> _SOURCE MATERIAL_
§ §

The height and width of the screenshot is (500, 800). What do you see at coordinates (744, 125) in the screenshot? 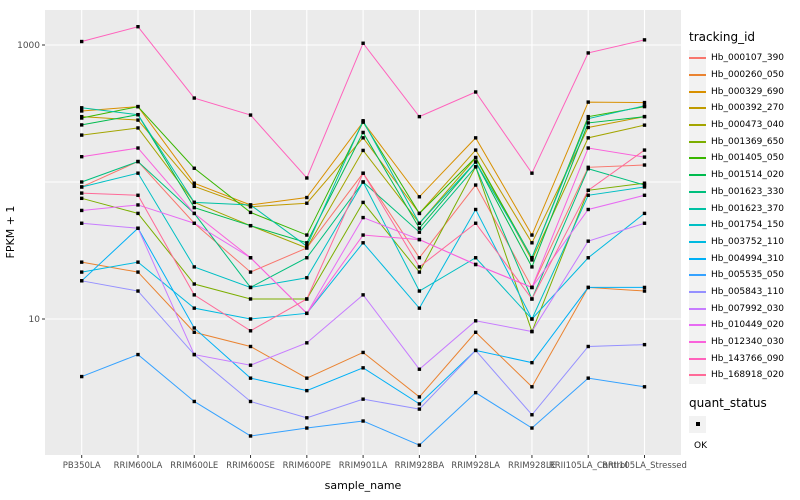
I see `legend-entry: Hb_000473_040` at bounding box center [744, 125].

§ §

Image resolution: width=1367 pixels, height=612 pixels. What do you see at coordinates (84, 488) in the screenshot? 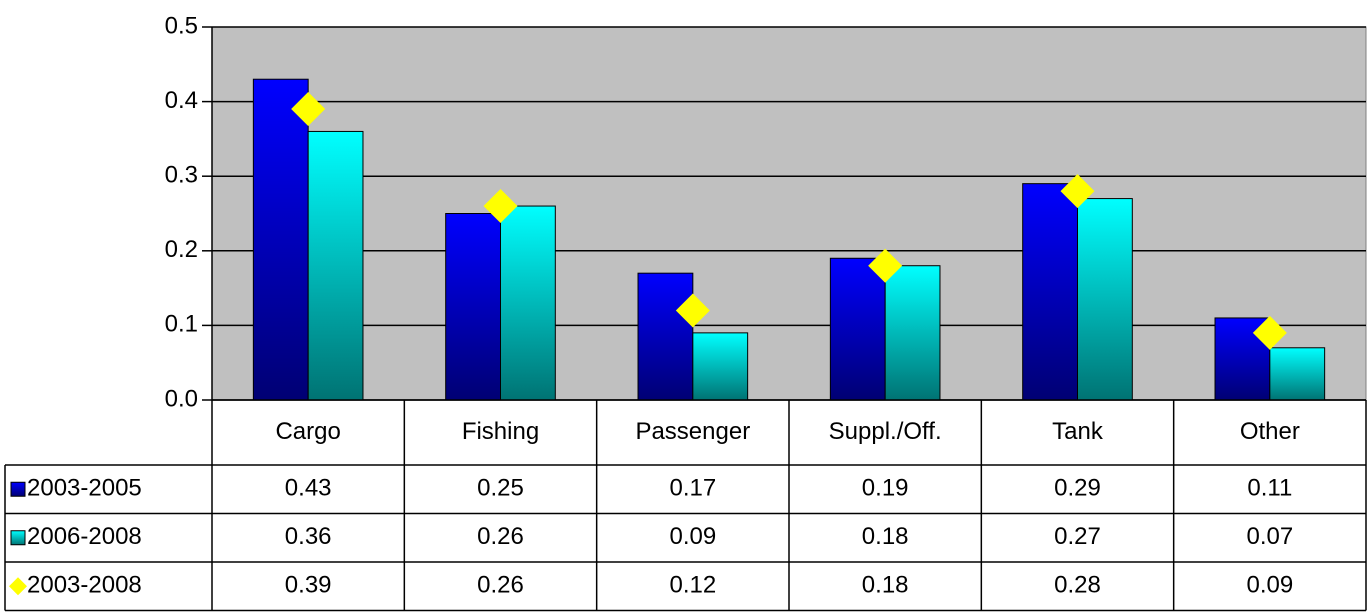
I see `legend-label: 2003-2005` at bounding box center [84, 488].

§ §

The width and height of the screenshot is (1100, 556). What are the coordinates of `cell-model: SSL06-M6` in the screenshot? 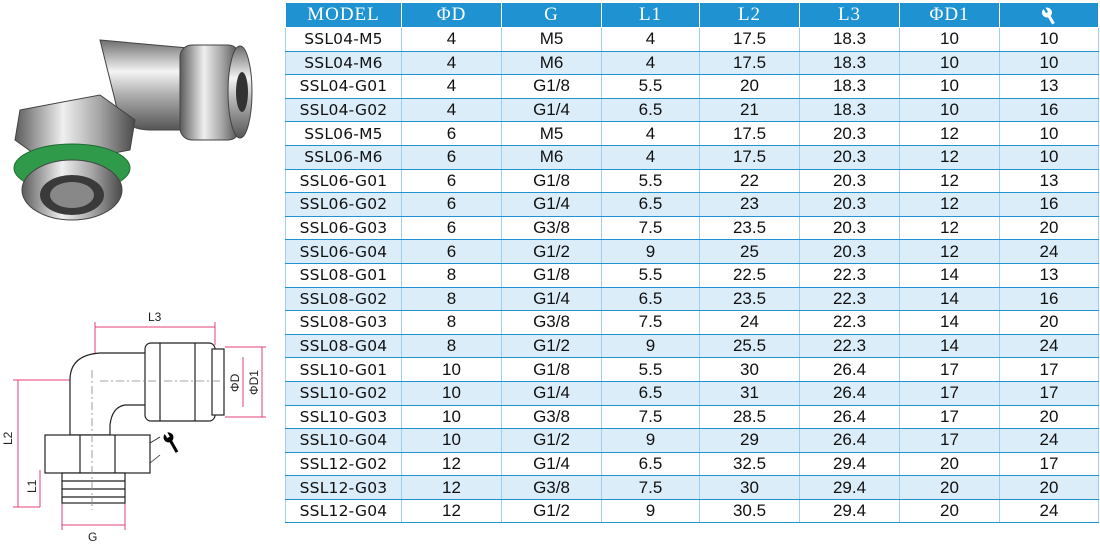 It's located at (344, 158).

§ §

Convert the part of the records that opens with the line containing "The height and" and closes with the line containing "center [744, 125]." into a Markdown table with the columns Number and Text, numbering each line and skipping blank lines. Leave the pictures out of the table.

> _ANSWER_
| Number | Text |
|---|---|
| 1 | The height and width of the screenshot is (500, 800). What do you see at coordinates (744, 125) in the screenshot?  |
| 2 | I see `legend-entry: Hb_000473_040` at bounding box center [744, 125]. |